Court Opinion

ID: 9659086
Source: CourtListenerOpinion
Date Created: 2023-08-23 21:31:55.340451+00
Date Added: 2024-06-11T18:14:03.815272
License: Public Domain

*179EICH, C.J.
(dissenting). I would affirm the circuit court because I believe the WPPA proposal is "primarily related" to wages and thus a mandatory subject of bargaining, City of Brookfield v. WERC, 153 Wis. 2d 238, 242-43, 450 N.W.2d 495, 497 (Ct. App. 1989), and because I disagree with the majority's determination that the provisions of secs. 40.02(48)(am) and (b)3, Stats., are to be given no weight in determining whether the La Crosse County deputy sheriffs working as jailers are engaged in a "protective occupation." To me, those statutory sections are plain and unambiguous and compel affirmance of the trial court's decision. Nor would I, as the majority has done, rely so heavily on recitations of legislative history not cited, relied on or argued to us by the parties to the appeal.
The county's argument, and the majority's decision, appear to give controlling weight to language in sec. 40.02(48)(a), Stats., which they consider to delegate to the employer full discretion to determine who is, and who is not, a ''[protective occupation participant." Doing so, they give no weight to the subsections that follow.
Section 40.02(48)(a), Stats., does, as the majority points out, state that the term " '[protective occupation participant' means any [employee] whose principal duties are determined by the ... employer ... to involve active law enforcement. . . [and] require frequent exposure to a high degree of danger or peril and ... require a high degree of physical conditioning." But that does not end the matter.

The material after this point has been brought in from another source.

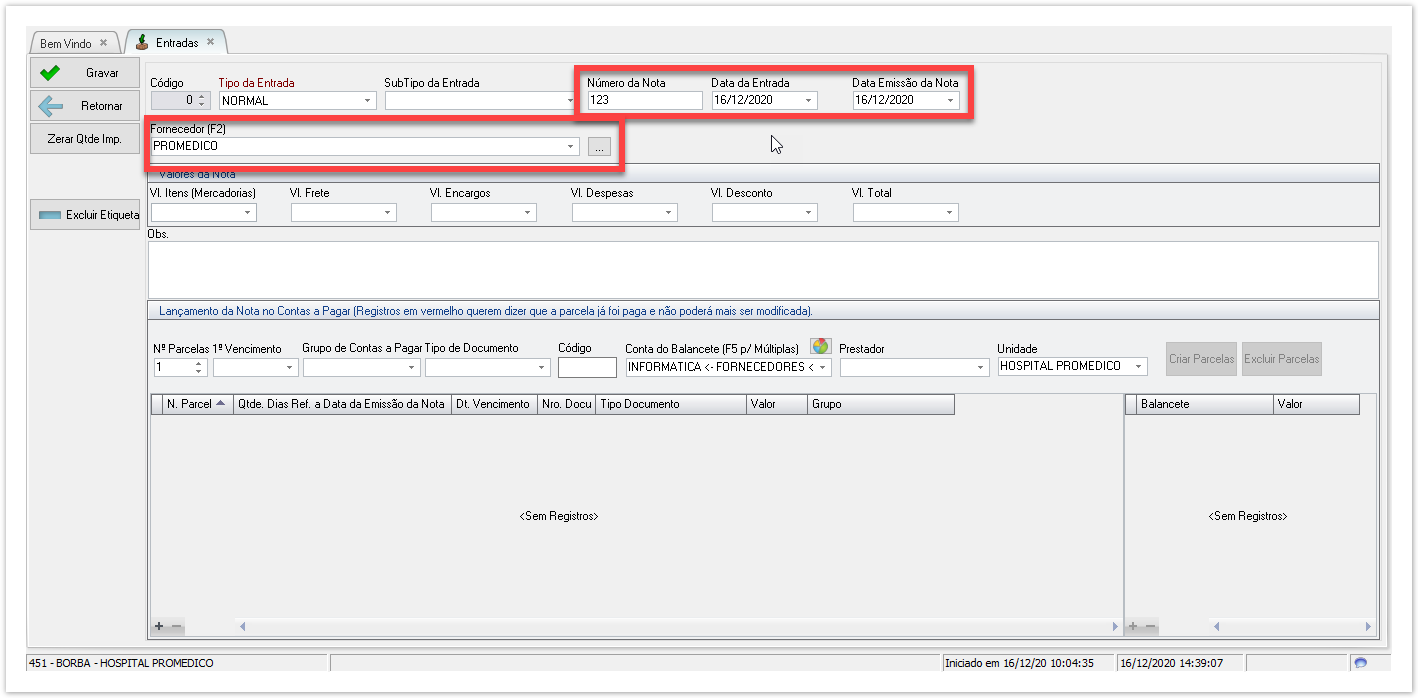Increase the Código spinner value
The height and width of the screenshot is (698, 1418).
(x=201, y=96)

The following subsection, sub. (am), goes on to state that the term " [protective occupation participant" also "includes any [employee] . . . who is a . . . deputy sheriff —" And a succeeding subsection, sub. (b)3, states that a "deputy sheriff" is any employee of a sheriffs office *180other than one "whose principal duties are those of a telephone operator, clerk, stenographer, machinist or mechanic____" I thus read the several subsections of sec. 40.02 to designate as "protective occupation participants" persons in certain named occupations, such as that of a deputy sheriff (unless the persons in those occupations are assigned to specific non-law enforcement-related duties such as those of a clerk, stenographer, etc.) and other employees not in traditional law enforcement positions whose duties are nonetheless determined by the employer to involve active law enforcement (see sec. 40.02(48)(a)).

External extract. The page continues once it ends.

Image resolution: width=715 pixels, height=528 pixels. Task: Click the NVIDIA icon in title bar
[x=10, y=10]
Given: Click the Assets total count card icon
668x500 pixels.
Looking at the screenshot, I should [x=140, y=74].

There is no question that a jailer is a deputy sheriff and that jailers' duties are not of the "non-law enforcement" type just mentioned. It follows, I believe, that they are protective occupation participants within the meaning of sec. 40.02, and that both the WERC and the circuit court correctly decided the issues brought before them. I therefore respectfully dissent from the position taken by my colleagues in this case.